The Major must have made an unexpected attack, probably by a kick that had temporarily disabled Frank, and must then, with Mr. Partington's judicial though amused approval, have proceeded to inflict chastisement upon Frank as he lay on the floor. This must have gone on for a considerable time; Frank seemed to have been heavily kicked all over his body. And the thing must have ended with a sudden uncontrolled attack on the part of the Major, not only with his boots, but with at least one of the heavy bottles. The young man's head was cut deeply, as if by glass, and it was probably three or four kicks on the head, before Mr. Partington could interfere, that had concluded the punishment. The doctor's evidence entirely corroborated this interpretation of events. It was, of course, impossible to know whether Frank had had the time or the will to make any resistance. The police had been communicated with, but there was no news yet of the two men involved.
It was one of those bleak, uncomfortable dawns that have no beauty either of warmth or serenity—at least it seemed so here in Turner Road. Above the torn and dingy strip of lace that shrouded the lower part of the window towered the black fronts of the high houses against the steely western sky. It was extraordinarily quiet. Now and then a footstep echoed and died suddenly as some passer-by crossed the end of the street; but there was no murmur of voices yet, or groups at the doors, as, no doubt, there would be when the news became known.
The room, too, was cheerless; the fire was long ago gone out; the children's bed was still tumbled and disordered, and the paraffin lamp had smoked itself out half an hour ago. Overhead the clergyman could hear now and again a very gentle footstep, and that was all.

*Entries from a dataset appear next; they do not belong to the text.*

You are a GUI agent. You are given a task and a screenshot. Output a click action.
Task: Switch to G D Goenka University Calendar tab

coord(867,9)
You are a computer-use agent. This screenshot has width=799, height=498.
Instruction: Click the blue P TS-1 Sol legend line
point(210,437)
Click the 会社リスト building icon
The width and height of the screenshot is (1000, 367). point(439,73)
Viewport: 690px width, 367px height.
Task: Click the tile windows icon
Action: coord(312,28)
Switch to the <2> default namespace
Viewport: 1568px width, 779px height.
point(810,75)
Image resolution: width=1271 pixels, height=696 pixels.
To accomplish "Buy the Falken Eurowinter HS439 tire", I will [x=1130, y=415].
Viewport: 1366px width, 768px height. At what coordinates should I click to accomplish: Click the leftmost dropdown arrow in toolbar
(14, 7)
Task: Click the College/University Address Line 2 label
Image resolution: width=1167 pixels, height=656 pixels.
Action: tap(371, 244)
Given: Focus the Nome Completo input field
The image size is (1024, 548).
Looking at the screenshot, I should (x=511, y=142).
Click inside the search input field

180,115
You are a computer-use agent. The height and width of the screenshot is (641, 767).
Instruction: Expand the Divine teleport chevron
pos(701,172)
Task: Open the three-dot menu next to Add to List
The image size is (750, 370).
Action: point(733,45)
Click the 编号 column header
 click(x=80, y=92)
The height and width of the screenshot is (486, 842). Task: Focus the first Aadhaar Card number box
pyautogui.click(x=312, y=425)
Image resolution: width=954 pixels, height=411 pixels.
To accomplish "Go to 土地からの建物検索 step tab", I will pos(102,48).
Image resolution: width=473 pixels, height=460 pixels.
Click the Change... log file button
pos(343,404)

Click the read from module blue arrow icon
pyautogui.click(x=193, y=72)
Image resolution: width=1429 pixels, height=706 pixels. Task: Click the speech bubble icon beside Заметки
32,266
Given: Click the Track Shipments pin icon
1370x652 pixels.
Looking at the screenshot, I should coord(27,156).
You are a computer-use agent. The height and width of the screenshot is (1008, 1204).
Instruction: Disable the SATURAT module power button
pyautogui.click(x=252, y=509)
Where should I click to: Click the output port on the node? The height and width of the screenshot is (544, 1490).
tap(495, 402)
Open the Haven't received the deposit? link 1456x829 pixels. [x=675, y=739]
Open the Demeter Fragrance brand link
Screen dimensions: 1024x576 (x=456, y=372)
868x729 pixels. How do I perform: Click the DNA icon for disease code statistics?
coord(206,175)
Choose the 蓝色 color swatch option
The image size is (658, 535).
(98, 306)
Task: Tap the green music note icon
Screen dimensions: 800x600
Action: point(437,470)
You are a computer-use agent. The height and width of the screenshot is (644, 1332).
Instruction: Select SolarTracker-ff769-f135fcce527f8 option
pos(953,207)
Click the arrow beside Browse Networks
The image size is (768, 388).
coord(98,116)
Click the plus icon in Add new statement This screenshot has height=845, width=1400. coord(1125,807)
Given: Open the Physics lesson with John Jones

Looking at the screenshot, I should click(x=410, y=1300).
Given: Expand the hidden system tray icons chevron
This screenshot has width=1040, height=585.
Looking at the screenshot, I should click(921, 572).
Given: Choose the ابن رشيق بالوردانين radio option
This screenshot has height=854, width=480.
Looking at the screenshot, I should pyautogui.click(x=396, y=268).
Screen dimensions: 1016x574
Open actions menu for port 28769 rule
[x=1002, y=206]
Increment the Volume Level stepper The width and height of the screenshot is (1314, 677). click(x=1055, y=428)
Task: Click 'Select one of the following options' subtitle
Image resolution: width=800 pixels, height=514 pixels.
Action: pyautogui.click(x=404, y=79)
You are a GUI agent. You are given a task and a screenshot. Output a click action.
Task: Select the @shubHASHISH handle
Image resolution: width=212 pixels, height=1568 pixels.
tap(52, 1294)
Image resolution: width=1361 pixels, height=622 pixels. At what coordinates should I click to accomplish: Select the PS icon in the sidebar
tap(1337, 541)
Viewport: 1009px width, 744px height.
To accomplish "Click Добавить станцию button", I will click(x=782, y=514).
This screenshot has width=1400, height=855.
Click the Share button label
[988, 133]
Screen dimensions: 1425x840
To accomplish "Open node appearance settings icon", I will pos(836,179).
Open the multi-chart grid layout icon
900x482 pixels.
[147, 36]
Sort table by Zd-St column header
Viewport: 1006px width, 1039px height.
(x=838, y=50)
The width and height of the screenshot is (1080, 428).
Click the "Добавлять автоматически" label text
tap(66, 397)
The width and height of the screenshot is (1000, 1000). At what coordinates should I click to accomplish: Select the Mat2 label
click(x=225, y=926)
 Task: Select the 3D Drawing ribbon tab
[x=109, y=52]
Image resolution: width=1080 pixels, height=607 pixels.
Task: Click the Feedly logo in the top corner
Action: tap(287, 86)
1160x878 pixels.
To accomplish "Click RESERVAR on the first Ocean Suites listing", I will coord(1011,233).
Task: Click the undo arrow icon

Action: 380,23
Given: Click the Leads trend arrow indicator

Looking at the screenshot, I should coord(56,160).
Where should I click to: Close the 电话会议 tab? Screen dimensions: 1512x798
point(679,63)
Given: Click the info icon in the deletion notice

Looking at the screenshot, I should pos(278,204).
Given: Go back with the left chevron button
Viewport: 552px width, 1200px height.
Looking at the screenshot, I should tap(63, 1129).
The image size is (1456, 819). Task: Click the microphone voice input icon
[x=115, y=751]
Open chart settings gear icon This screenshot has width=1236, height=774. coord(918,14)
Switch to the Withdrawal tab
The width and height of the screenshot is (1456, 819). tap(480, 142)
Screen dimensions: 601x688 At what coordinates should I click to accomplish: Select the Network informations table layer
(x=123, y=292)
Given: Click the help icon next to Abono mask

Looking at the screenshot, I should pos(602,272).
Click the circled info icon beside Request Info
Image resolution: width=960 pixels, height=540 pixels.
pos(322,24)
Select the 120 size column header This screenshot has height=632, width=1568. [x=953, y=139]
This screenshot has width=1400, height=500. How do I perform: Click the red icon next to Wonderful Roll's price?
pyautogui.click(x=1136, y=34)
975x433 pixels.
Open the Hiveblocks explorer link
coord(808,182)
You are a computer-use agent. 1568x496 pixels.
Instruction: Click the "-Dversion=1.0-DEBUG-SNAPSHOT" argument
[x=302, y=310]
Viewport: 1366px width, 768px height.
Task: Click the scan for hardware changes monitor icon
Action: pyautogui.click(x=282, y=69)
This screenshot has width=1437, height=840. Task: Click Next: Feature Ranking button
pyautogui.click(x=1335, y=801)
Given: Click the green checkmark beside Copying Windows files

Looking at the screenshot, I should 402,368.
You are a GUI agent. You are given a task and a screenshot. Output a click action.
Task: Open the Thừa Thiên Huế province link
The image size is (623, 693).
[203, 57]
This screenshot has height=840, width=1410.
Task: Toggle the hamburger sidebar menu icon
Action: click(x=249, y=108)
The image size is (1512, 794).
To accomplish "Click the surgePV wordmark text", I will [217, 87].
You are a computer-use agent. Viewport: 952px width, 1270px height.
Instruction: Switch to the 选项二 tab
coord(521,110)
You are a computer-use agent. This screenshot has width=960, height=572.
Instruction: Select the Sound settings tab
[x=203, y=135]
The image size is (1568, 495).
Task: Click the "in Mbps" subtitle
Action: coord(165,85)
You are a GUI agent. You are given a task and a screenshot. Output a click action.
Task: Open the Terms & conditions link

He was worn out with excitement and a kind of terror; and events took for him the same kind of clear, hard outline as did the physical objects themselves in this cold light of dawn. He had passed through a dozen moods: furious anger at the senseless crime, at the hopeless, miserable waste of a life, an overwhelming compassion and a wholly unreasonable self-reproach for not having foreseen danger more clearly the night before. There were other thoughts that had come to him too—doubts as to whether the internal significance of all these things were in the least analogous to the external happenings; whether, perhaps, after all, the whole affair were not on the inner side a complete and perfect event—in fact, a startling success of a nature which he could not understand. Certainly, exteriorly, a more lamentable failure and waste could not be conceived; there had been sacrificed such an array of advantages—birth, money, education, gifts, position—and for such an exceedingly small and doubtful good, that no additional data, it would appear, could possibly explain the situation. Yet was it possible that such data did exist somewhere, and that another golden and perfect deed had been done—that there was no waste, no failure, after all?
But at present these thoughts only came to him in glimpses; he was exhausted now of emotion and speculation. He regarded the pitiless facts with a sunken, unenergetic attention, and wondered when he would be called again upstairs.
There came a footstep outside; it hesitated, then the street door was pushed open and the step came in, up to the room door, and a small face, pinched with cold, its eyes all burning, looked at him.
"Come in, Jimmie," he whispered.
And so the two sat, huddled one against the other, and the man felt again and again a shudder, though not of cold, shake the little body at his side.